Horizontal bedding with fissile intervals also typifies Hole 1174B down to 464 mbsf, although there is evidence of some slump folding with associated steepened bedding. However, within this largely horizontally bedded interval, we define a structural domain in which deformation bands are concentrated.
The shallowest example of a deformation band that we recognized, albeit weakly developed, is at 199 mbsf, indicating that tectonic deformation is acting on sediments that have undergone surprisingly little burial and lithification. The main development of deformation bands arises between 218 and 306 mbsf. The structures appear to be best developed in silty claystones that lack bioturbation. They are manifest in the core face as roughly planar dark zones between ~1 and 8 mm across and are commonly in paired, oppositely inclined arrays. Bands can abruptly decrease in width (Fig. F13A) and bifurcate into twin strands that coalesce a few millimeters along the band (Fig. F13B). Such observations are in line with earlier descriptions of deformation bands in the Nankai prism (e.g., Maltman et al., 1993), where at the microscopic scale, the bands have various kinklike and shear-zonelike aspects. On occasion, it was possible with the Site 1174 cores to detect a sense of displacement along the bands; in all the observed cases, this was a reverse sense.

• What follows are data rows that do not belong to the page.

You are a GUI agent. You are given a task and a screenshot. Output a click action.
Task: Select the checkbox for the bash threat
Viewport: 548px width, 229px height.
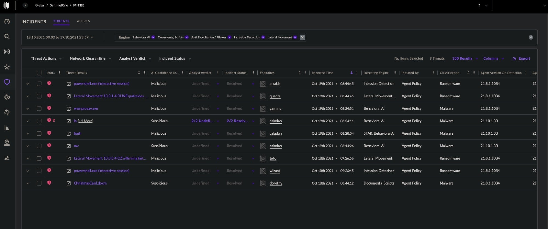click(39, 133)
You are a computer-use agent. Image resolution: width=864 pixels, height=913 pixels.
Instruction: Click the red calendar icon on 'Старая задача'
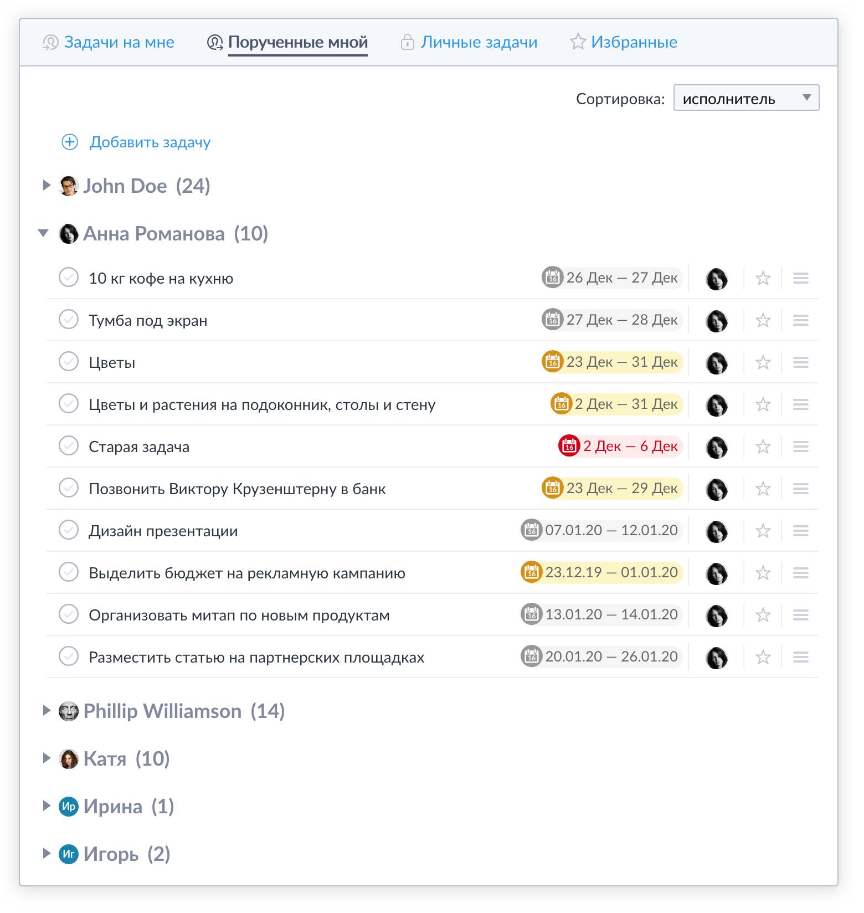pos(569,447)
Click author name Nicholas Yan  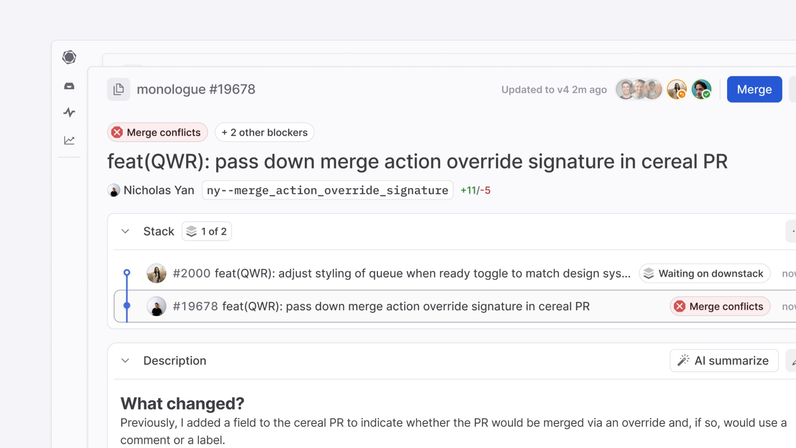(x=158, y=190)
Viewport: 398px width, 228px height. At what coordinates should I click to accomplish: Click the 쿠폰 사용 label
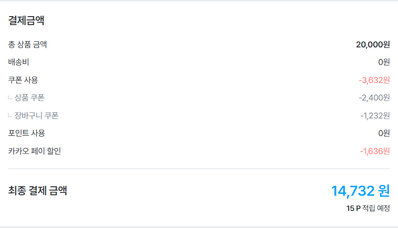pyautogui.click(x=23, y=80)
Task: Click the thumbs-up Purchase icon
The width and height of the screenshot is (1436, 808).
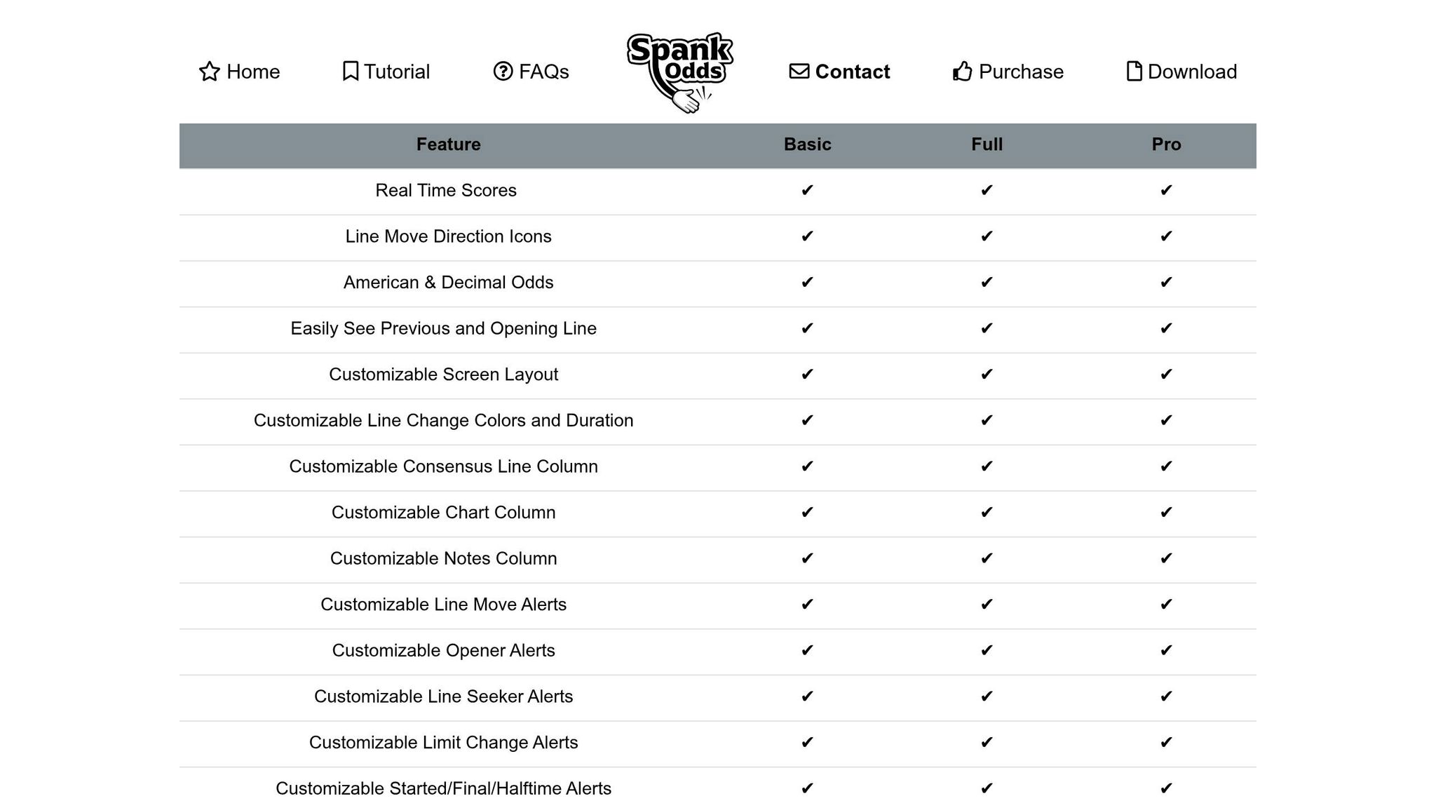Action: tap(963, 72)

Figure F14 shows the orientations of all the deformation bands we observed. Despite the diversity of orientations of the structures in the cores, paleomagnetic correction (see "Paleomagnetism" in the "Explanatory Notes" chapter) revealed a concentration into two distinct sets, both with a strike of 033°—roughly that expected if the bands are due to prism contraction. The lesser dihedral angle between the two sets is 67°, the bisector of which is inclined 10° from vertical toward the northwest. The few cases where sense of movement was discernible from the bands are consistent with the principal shortening being shallowly inclined and bisecting the obtuse angle between the sets, which is congruent with typical kink-band geometry. A few millimeter-wide planar zones, which we classified as deformation bands, were observed at much deeper levels: 510 and 590 mbsf. Both cases, unusually, are developed in and confined to thin bands of volcanic ash.
The concentration of the majority of the deformation bands between ~200 mbsf and a sheared interval at 306 mbsf is striking. This latter horizon is a fault zone a mere 35 cm thick consisting of foliated breccia with fragments as small as a few millimeters in length and a distinctly inclined fabric (Fig. F15). It therefore contrasts markedly with the little disturbed sediments above and particularly with the virtually undeformed material below. Indications of reverse movement such as small parasiticlike folds imply that the structure may be a thrust. Paleomagnetic reorientation of the fold axial planes (Fig. F16A; great circle labeled 1) and the inclined fractures (Fig. F16 great circle labeled 2.) suggest that the fault is a southeast-dipping feature, possibly a backthrust within the prism. The deformation bands may therefore record pervasive strain in the hanging wall of this fault. An alternative explanation for the localization of deformation bands involves some lithologic influence on their development. At the present site their lower limit approximately coincides with the transition from the trench-wedge to outer trench-wedge facies; at Site 808 of Leg 131, where deformation bands were observed at deeper levels, their lower boundary corresponds to the top of the Shikoku Basin sediments.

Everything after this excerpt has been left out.